**ТЕКСТ ДЛЯ ЧТЕНИЯ**.
Пафос, проникнутый духом отрицания и разрушения, был для создателей деревенской прозы чужд. Этот пафос скапливается в литературном подполье 70-х, в котором благоухают «русские цветы зла», а «писателей из народа» боятся и презирают; им взрывается освобожденная литература 90-х, когда «страдальцы за народ» были осмеяны уже как одинокие уродцы. Для одних Россия – это боль, для других – болезнь… Только на закате советского времени в повестях и рассказах тех, кто добрел до конца коммунистической пустыни, свет души как будто померк, а прозу очернил безжалостный суд над человеком. Этот морализм, то есть яростное обличение человеческих пороков, смыкался неожиданно с циничной эстетикой зла, что получала свое право на существование показом эти пороков. Распутин публикует «Пожар»… Астафьев пишет «Печальный детектив», «Людочку»… Все было правдой, но уже отнимающей веру…. И это не прошлое вывели они на суд, а прокляли день завтрашний. Катастрофа для России приходит из будущего – вот сознание, которое вдруг побеждало! Революция продолжалась… Только она приходила теперь уж как будто из будущего, хоть несла то же самое зло. Культурная, сексуальная, научно-техническая… В этом восстании масс крестьянским писателям было противно освобождающее принуждение к счастью, то есть забвение больной трагической памяти о прошлом. Поэтому чужим, враждебным для них стало новое время, а не то, в котором они осиротели, которое ранило и мучило, но все же хранило в себе их боль.

[Сохранённые записи]

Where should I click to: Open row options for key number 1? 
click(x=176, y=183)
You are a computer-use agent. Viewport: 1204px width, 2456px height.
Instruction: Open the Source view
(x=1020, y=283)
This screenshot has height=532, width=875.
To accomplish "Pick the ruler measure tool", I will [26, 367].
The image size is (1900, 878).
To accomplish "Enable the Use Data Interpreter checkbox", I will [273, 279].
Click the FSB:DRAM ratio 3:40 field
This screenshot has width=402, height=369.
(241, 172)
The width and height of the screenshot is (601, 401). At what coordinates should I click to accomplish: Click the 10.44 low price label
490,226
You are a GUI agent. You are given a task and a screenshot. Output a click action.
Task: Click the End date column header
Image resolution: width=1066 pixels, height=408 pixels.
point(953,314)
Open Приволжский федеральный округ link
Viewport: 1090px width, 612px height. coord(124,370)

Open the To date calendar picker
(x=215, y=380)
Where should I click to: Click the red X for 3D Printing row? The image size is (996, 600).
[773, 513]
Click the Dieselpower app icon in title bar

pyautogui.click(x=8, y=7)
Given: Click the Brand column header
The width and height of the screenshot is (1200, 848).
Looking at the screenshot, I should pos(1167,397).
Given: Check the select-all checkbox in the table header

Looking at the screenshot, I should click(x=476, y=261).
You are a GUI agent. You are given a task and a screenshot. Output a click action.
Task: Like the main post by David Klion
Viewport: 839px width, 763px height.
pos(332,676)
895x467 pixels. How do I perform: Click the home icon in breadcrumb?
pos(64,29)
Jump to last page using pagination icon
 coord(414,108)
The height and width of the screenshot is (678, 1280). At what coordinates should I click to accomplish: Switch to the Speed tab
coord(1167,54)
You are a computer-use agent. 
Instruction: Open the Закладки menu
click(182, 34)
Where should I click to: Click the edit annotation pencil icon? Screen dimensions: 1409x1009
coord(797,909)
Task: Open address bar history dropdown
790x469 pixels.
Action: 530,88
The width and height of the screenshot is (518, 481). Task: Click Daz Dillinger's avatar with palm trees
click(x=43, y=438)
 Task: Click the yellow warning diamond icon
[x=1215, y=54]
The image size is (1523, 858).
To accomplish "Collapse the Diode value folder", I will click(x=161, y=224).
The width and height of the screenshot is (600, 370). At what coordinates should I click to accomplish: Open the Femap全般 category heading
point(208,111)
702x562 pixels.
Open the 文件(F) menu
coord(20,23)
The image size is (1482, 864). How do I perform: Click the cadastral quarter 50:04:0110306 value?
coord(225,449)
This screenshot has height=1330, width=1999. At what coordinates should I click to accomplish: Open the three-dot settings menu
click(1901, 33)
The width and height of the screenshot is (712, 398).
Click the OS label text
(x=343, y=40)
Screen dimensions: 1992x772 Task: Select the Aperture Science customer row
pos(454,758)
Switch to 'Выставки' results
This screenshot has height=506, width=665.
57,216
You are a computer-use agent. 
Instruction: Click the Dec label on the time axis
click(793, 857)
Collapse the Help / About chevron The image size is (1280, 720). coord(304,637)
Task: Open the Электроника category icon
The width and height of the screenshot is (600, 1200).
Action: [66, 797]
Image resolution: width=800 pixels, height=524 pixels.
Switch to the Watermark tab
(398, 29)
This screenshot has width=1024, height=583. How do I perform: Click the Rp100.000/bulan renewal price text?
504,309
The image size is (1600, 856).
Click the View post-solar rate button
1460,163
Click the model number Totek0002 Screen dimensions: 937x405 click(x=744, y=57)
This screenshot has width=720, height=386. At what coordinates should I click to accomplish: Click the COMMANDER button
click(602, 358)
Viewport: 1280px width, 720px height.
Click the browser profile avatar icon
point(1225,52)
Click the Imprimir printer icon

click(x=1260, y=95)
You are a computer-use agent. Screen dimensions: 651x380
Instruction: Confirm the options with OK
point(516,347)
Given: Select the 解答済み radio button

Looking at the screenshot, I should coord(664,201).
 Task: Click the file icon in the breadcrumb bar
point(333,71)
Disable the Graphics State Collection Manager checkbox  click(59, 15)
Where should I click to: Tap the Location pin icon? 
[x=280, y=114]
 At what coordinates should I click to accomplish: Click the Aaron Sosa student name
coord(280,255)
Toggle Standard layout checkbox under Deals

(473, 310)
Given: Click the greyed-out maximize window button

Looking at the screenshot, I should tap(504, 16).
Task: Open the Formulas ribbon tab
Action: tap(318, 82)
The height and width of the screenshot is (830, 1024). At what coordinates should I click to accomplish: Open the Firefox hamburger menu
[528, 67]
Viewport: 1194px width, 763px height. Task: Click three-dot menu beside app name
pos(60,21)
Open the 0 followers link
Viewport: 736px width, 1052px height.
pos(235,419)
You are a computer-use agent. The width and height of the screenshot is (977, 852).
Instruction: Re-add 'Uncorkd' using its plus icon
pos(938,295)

**ЗАДАНИЕ**. Какие произведения Астафьева упомянуты в тексте о деревенской прозе?

**РЕЗУЛЬТАТ ВЫПОЛНЕНИЯ**. «Печальный детектив» и «Людочка».